“Bukan, Bun.”
“Tangan kamu kok basah, Vi.”
“Sevi mau salat, Bunda.”
“Salat?” Bunda terlihat kaget.
“Iya, Bun. Sevi selalu ingat pesan Mbah Pardi. Kata Mbah, kalau hati sedang resah, sebaiknya salat. Adukan resah kita pada Tuhan. Biar Tuhan membantu,” kata Sevi.
Bunda mendengarkan. “Bunda ikut ya?” tanya Bunda.
“Ayo!” senang sekali hati Sevi.

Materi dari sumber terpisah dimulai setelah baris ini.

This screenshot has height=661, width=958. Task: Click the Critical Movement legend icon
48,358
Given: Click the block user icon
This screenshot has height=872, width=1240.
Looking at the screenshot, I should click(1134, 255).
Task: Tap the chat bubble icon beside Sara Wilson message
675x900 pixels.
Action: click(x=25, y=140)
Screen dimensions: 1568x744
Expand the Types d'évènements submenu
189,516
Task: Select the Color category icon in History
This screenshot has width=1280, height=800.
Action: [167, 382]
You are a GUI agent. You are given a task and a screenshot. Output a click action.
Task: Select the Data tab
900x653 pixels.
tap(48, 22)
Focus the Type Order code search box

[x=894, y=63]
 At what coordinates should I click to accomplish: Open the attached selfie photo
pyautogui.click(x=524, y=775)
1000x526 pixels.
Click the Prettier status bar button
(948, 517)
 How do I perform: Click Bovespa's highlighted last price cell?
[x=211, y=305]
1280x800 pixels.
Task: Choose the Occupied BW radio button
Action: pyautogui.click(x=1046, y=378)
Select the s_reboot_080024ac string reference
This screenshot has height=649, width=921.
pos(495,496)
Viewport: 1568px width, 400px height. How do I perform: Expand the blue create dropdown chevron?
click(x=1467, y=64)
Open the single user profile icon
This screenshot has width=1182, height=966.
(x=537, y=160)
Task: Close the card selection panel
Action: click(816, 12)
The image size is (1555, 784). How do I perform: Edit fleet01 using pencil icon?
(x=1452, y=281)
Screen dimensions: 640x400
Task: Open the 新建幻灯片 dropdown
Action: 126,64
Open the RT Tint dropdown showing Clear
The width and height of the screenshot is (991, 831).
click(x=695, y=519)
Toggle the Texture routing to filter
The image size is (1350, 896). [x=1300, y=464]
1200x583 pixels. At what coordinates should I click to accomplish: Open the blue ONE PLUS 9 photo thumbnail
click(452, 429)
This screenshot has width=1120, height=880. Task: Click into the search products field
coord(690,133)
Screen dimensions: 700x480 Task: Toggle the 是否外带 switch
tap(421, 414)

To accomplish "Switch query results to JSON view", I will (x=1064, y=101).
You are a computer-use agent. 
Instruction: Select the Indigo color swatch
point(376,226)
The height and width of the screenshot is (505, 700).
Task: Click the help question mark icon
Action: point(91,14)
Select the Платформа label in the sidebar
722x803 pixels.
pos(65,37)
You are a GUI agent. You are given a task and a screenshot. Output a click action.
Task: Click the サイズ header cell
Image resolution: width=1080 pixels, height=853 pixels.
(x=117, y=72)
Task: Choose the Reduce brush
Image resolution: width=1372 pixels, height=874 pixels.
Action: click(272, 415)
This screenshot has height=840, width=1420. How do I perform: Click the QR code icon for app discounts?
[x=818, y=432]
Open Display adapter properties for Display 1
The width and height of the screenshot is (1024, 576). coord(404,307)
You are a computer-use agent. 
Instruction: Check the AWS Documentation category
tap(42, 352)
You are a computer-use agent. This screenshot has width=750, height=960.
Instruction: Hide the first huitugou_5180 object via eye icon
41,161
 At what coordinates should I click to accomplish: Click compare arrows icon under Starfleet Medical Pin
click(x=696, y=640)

Mudah-mudahan Bundanya tak sedih lagi.
Mereka berdua salat malam. Merenungi hati masing-masing. Mengadukan resah masing-masing. Cukup lama. Sampai lega hati mereka. Dan tertidur di kamar salat berdua. Kamar yang sudah lama tak dijamah oleh keluarga. Padahal, kamar ini dulu selalu ramai untuk salat berjamaah. Mengaji. Ayah selalu mewajibkan kami untuk berjamah pada saat salat Magrib. Terus mengaji bersama. Hingga salat Isya tiba. Tapi sekarang sudah lama tak dihampiri. Jangan-jangan karena ini maka kami pun tertimpa musibah.
Pagi.
Sevi dan Bunda bangun. Lebih tepatnya terbangun. Oca yang bangun paling dulu. Oca mencari Sevi ke mana-mana. Karena tak ketemu, Oca pun berteriak. Dan teriakan Oca membangunkan Sevi dan bundanya.
Karena masih ada waktu untuk salat Subuh. Mereka bertiga pun salat Subuh berjamaah. Oca yang menjadi imam. Seumur-umur, baru kali ini Oca menjadi imam.